Records to process ::
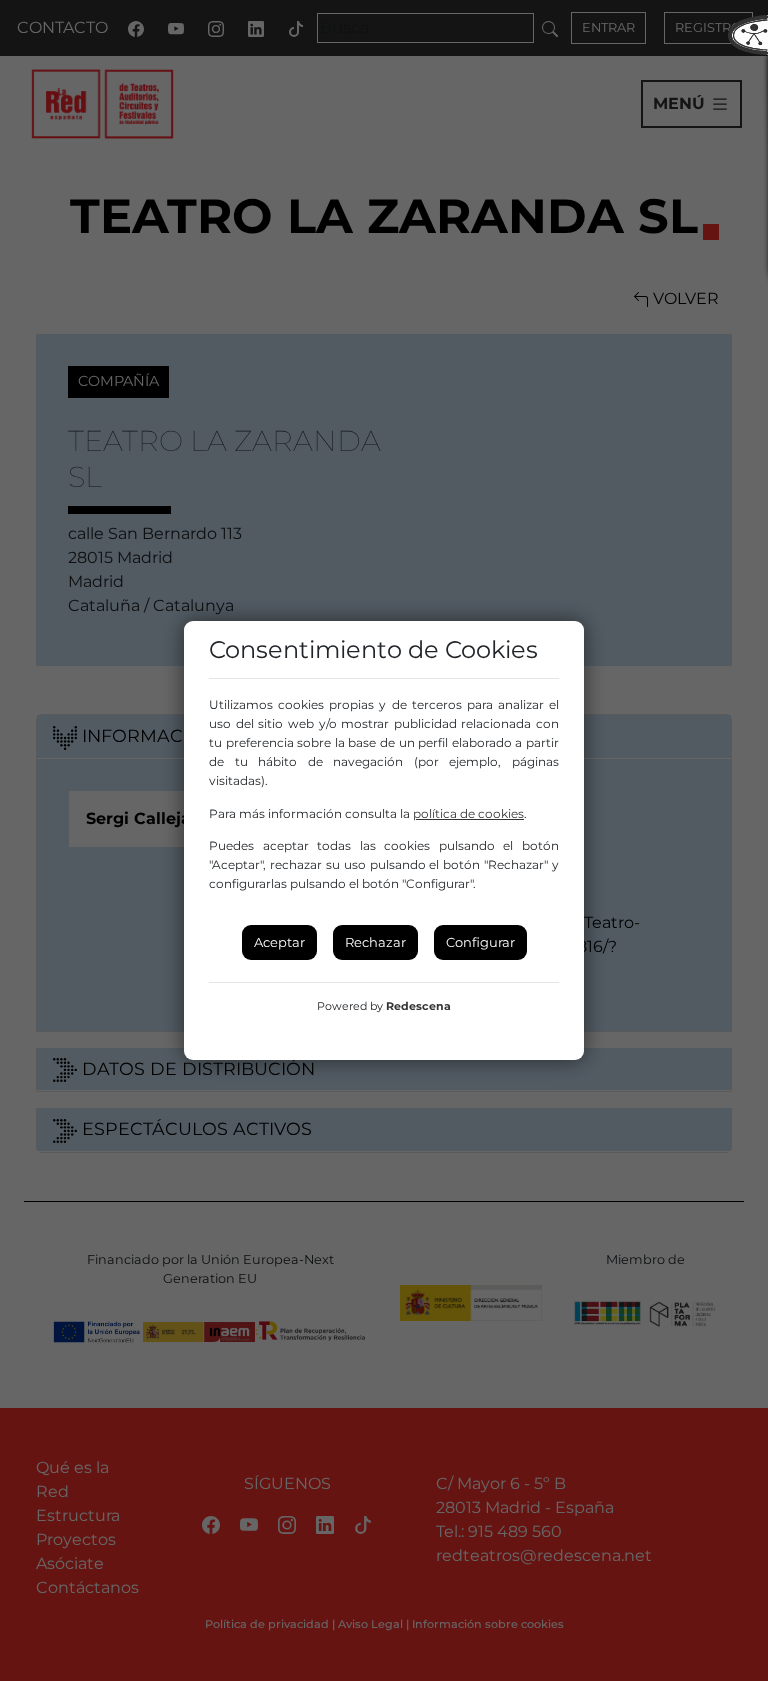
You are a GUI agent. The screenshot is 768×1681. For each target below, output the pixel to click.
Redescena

--

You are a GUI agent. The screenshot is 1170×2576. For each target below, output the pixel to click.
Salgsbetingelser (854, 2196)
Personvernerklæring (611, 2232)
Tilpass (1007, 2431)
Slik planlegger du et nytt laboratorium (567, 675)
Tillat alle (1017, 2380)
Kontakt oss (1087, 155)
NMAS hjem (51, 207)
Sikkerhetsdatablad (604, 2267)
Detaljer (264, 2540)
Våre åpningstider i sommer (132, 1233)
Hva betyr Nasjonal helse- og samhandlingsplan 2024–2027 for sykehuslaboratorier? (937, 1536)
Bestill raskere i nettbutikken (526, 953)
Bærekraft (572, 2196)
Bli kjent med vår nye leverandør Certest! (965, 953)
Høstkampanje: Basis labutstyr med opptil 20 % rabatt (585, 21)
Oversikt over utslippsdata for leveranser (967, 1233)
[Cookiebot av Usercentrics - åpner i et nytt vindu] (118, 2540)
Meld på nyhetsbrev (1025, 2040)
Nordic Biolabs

Requirement ::
Exactly the lines above from the one with "Høstkampanje: Basis labutstyr" to the one with "Nordic Biolabs", both included, are to be quoted; leave the rest out.

Answer space ::
Høstkampanje: Basis labutstyr med opptil 20 % rabatt (585, 21)
Oversikt over utslippsdata for leveranser (967, 1233)
[Cookiebot av Usercentrics - åpner i et nytt vindu] (118, 2540)
Meld på nyhetsbrev (1025, 2040)
Nordic Biolabs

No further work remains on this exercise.